Mahfud MD Kutuk Aksi Kekerasan di Indonesia

  • Whatsapp
mahfud md
Menko Polhukam, Mahfud MD.

Jakarta, Inisiatifnews.com – Menko Polhukam Prof Mohammad Mahfud MD menyatakan bahwa pemerintah mengutuk keras aksi kekerasan dan tindakan kriminal yang dewasa ini terjadi dan menghebohkan masyarakat Indonesia.

Beberapa kasus antara lain tentang aksi penyerangan ustadz di dalam Masjid Baitusysyakur, Kota Batam, Provinsi Kepulauan Riau. Kemudian adanya penembekan terhadap seseorang hingga tewas usai menjalankan shalat maghrib di kawasan Tangerang Kota, dan yang terakhir adalah pembakaran mimbar Masjid Raya Makassar oleh seorang pemuda 22 tahun.

Bacaan Lainnya

“Pemerintah menyatakan sangat menyesalkan kejadian tersebut dan mengutuk para pelakunya,” kata Mahfud MD dalam video yang dirilis oleh Kemenko Polhukam RI, Sabtu (25/9).

Ia pun memerintahkan kepada aparat penegak hukum untuk menuntaskan kasus tersebut secara terang benderang.

“Saya sudah memerintahkan dan menegaskan kembali sekarang ini kepada aparat keamanan untuk mengusut kejadian itu,” ujarnya.

Mahfud juga mengatakan bahwa para pelaku sudah ditangkap oleh Polri, termasuk pelaku pembakaran mimbar Masjid Raya Makassar dan saat ini sedang diproses untuk disidik. Namun, ia meminta agar prosesnya dilakukan secara hati-hati dan terbuka agar semua masyarakat tahu apa yang sebenarnya terjadi.

“Maka pemeriksaan ini harus tuntas dan terbuka, jangan terburu-buru memutuskan bahwa pelakunya orang gila seperti yang sudah-sudah. Dulu ketika (alm) Syekh Ali Jaber dianiaya oleh seseorang lalu ada yang berteriak keluarganya bahwa pelakunya orang gila,” terangnya.

Bagi Mahfud, pemerintah sangat tidak sepakat dengan kondisi tersebut, di mana pelaku penyerangan selalu dikatakan sebagai orang dengan gangguan jiwa. Menurutnya, persoalan apakah pelaku memiliki gangguan jiwa atau tidak, sebaiknya majelis hakim yang menangani perkara itu yang memutuskannya.

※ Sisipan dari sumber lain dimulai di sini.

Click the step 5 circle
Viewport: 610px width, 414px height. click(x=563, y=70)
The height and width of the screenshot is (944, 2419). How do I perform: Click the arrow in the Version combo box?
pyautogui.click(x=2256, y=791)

“Pemerintah tidak sependapat setiap pelaku harus dianggap orang gila, biarlah orang-orang yang sudah ditangkap ini diproses dibawa ke pengadilan, kalau ada keragungan bahwa yang bersangkutan sakit jiwa atau tidak, itu biar hakim yang memutuskan,” tegasnya.

Selain itu, Mahfud MD juga sudah memerintahkan kepada seluruh aparat keamanan dari seluruh tingkatan untuk meningkatkan kewaspadaannya di wilayah hukum masing-masing.

“Saya sudah perintahkan ke aparata keamanan di pusat dan daerah untuk meningkatkan pengawasan dan kesiapsiagaan untuk menjaga keamanan dan membangun harmoni di tengah-tengah masyarakat,” tuturnya.

Selain itu, obyek-obyek vital dan fasilitas publik juga perlu ditingkatkan kewaspadaannya. Hal ini untuk mengantisipasi adanya serangan-serangan yang tidak perlu terjadi, khususnya di momentum bulan September ini.

“Saya minta juga agar rumah-rumah ibadah dijaga, diamati dengan sungguh-sungguh, tokoh-tokoh agama, fasilitas keagamaan, fasilitas publik lainnya, (khususnya) di masa sekarang ini masa yang biasanya kalau menjelang bulan September selalu ramai dengan isu-isu seperti ini, supaya dijaga dengan baik,” tandasnya.

Terakhir, Menko Mahfud juga menyatakan bahwa pemerintah khususnya aparat penegak hukum dan aparat keamanan lainnya tidak perlu ragu untuk menindak masyarakat yang melakukan pelanggaran hukum tersebut.

“Pemerintah tidak perlu ragu untuk melakukan tindakan, masyarakat juga tidak perlu segan untuk melaporkan jika mengalami sesuatu perundungan, ancaman atau bahkan mencurigai seseorang atau sekelompok yang akan melakukan tindakan tidak baik atau melanggar hukum untuk melaporkan aparat keamanan setempat,” pungkasnya.